[Stored data]
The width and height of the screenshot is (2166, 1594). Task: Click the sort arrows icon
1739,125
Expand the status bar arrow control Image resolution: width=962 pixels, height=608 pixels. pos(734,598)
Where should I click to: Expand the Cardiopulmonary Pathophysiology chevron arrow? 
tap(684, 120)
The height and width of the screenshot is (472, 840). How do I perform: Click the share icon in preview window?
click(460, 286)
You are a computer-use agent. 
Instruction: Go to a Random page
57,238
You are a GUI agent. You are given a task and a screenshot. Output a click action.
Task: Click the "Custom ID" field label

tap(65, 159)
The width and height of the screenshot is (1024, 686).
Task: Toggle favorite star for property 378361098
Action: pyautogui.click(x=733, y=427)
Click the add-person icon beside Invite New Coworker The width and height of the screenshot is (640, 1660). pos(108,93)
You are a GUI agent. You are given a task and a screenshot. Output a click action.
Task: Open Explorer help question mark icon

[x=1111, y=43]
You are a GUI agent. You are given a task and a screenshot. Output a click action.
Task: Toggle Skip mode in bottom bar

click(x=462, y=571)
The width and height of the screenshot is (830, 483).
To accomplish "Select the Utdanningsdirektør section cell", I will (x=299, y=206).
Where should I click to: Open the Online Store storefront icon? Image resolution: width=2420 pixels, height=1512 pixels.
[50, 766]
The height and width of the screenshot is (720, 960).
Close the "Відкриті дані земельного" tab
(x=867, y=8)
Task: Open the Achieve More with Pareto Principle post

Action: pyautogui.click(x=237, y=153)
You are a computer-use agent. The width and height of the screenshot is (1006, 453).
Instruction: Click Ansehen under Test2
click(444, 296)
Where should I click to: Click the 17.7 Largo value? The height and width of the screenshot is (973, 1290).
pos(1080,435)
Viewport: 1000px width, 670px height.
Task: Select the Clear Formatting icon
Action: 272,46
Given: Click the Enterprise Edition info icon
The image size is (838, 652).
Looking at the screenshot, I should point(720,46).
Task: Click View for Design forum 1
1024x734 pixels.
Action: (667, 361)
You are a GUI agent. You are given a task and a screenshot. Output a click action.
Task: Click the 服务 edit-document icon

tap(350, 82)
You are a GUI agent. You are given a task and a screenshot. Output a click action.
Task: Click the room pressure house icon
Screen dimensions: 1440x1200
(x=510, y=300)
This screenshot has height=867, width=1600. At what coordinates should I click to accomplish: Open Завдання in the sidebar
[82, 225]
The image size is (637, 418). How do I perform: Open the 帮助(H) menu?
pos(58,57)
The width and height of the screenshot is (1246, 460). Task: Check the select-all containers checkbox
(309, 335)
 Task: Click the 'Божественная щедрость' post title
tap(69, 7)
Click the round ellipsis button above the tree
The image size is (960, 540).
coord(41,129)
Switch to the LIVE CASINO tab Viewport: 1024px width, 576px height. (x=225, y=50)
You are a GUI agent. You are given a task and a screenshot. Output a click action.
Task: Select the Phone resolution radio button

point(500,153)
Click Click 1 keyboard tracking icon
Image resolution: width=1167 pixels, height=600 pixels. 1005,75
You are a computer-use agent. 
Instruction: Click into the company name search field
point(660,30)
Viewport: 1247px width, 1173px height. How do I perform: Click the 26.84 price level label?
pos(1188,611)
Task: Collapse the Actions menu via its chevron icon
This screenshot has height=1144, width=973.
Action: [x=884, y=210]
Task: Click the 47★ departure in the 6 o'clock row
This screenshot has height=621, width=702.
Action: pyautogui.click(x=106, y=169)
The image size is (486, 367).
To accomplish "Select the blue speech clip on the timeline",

* _WHAT TO DO_
Write all the entries out again exactly as they are.

* _EXPECTED ANSWER_
The width and height of the screenshot is (2166, 1594). Task: Click the sort arrows icon
1739,125
Expand the status bar arrow control Image resolution: width=962 pixels, height=608 pixels. pos(734,598)
Where should I click to: Expand the Cardiopulmonary Pathophysiology chevron arrow? 
tap(684, 120)
The height and width of the screenshot is (472, 840). How do I perform: Click the share icon in preview window?
click(460, 286)
You are a computer-use agent. 
Instruction: Go to a Random page
57,238
You are a GUI agent. You are given a task and a screenshot. Output a click action.
Task: Click the "Custom ID" field label

tap(65, 159)
The width and height of the screenshot is (1024, 686).
Task: Toggle favorite star for property 378361098
Action: pyautogui.click(x=733, y=427)
Click the add-person icon beside Invite New Coworker The width and height of the screenshot is (640, 1660). pos(108,93)
You are a GUI agent. You are given a task and a screenshot. Output a click action.
Task: Open Explorer help question mark icon

[x=1111, y=43]
You are a GUI agent. You are given a task and a screenshot. Output a click action.
Task: Toggle Skip mode in bottom bar

click(x=462, y=571)
The width and height of the screenshot is (830, 483).
To accomplish "Select the Utdanningsdirektør section cell", I will (x=299, y=206).
Where should I click to: Open the Online Store storefront icon? Image resolution: width=2420 pixels, height=1512 pixels.
[50, 766]
The height and width of the screenshot is (720, 960).
Close the "Відкриті дані земельного" tab
(x=867, y=8)
Task: Open the Achieve More with Pareto Principle post

Action: pyautogui.click(x=237, y=153)
You are a computer-use agent. The width and height of the screenshot is (1006, 453).
Instruction: Click Ansehen under Test2
click(444, 296)
Where should I click to: Click the 17.7 Largo value? The height and width of the screenshot is (973, 1290).
pos(1080,435)
Viewport: 1000px width, 670px height.
Task: Select the Clear Formatting icon
Action: 272,46
Given: Click the Enterprise Edition info icon
The image size is (838, 652).
Looking at the screenshot, I should point(720,46).
Task: Click View for Design forum 1
1024x734 pixels.
Action: (667, 361)
You are a GUI agent. You are given a task and a screenshot. Output a click action.
Task: Click the 服务 edit-document icon

tap(350, 82)
You are a GUI agent. You are given a task and a screenshot. Output a click action.
Task: Click the room pressure house icon
Screen dimensions: 1440x1200
(x=510, y=300)
This screenshot has height=867, width=1600. At what coordinates should I click to accomplish: Open Завдання in the sidebar
[82, 225]
The image size is (637, 418). How do I perform: Open the 帮助(H) menu?
pos(58,57)
The width and height of the screenshot is (1246, 460). Task: Check the select-all containers checkbox
(309, 335)
 Task: Click the 'Божественная щедрость' post title
tap(69, 7)
Click the round ellipsis button above the tree
The image size is (960, 540).
coord(41,129)
Switch to the LIVE CASINO tab Viewport: 1024px width, 576px height. (x=225, y=50)
You are a GUI agent. You are given a task and a screenshot. Output a click action.
Task: Select the Phone resolution radio button

point(500,153)
Click Click 1 keyboard tracking icon
Image resolution: width=1167 pixels, height=600 pixels. 1005,75
You are a computer-use agent. 
Instruction: Click into the company name search field
point(660,30)
Viewport: 1247px width, 1173px height. How do I perform: Click the 26.84 price level label?
pos(1188,611)
Task: Collapse the Actions menu via its chevron icon
This screenshot has height=1144, width=973.
Action: [x=884, y=210]
Task: Click the 47★ departure in the 6 o'clock row
This screenshot has height=621, width=702.
Action: pyautogui.click(x=106, y=169)
The image size is (486, 367).
To accomplish "Select the blue speech clip on the timeline",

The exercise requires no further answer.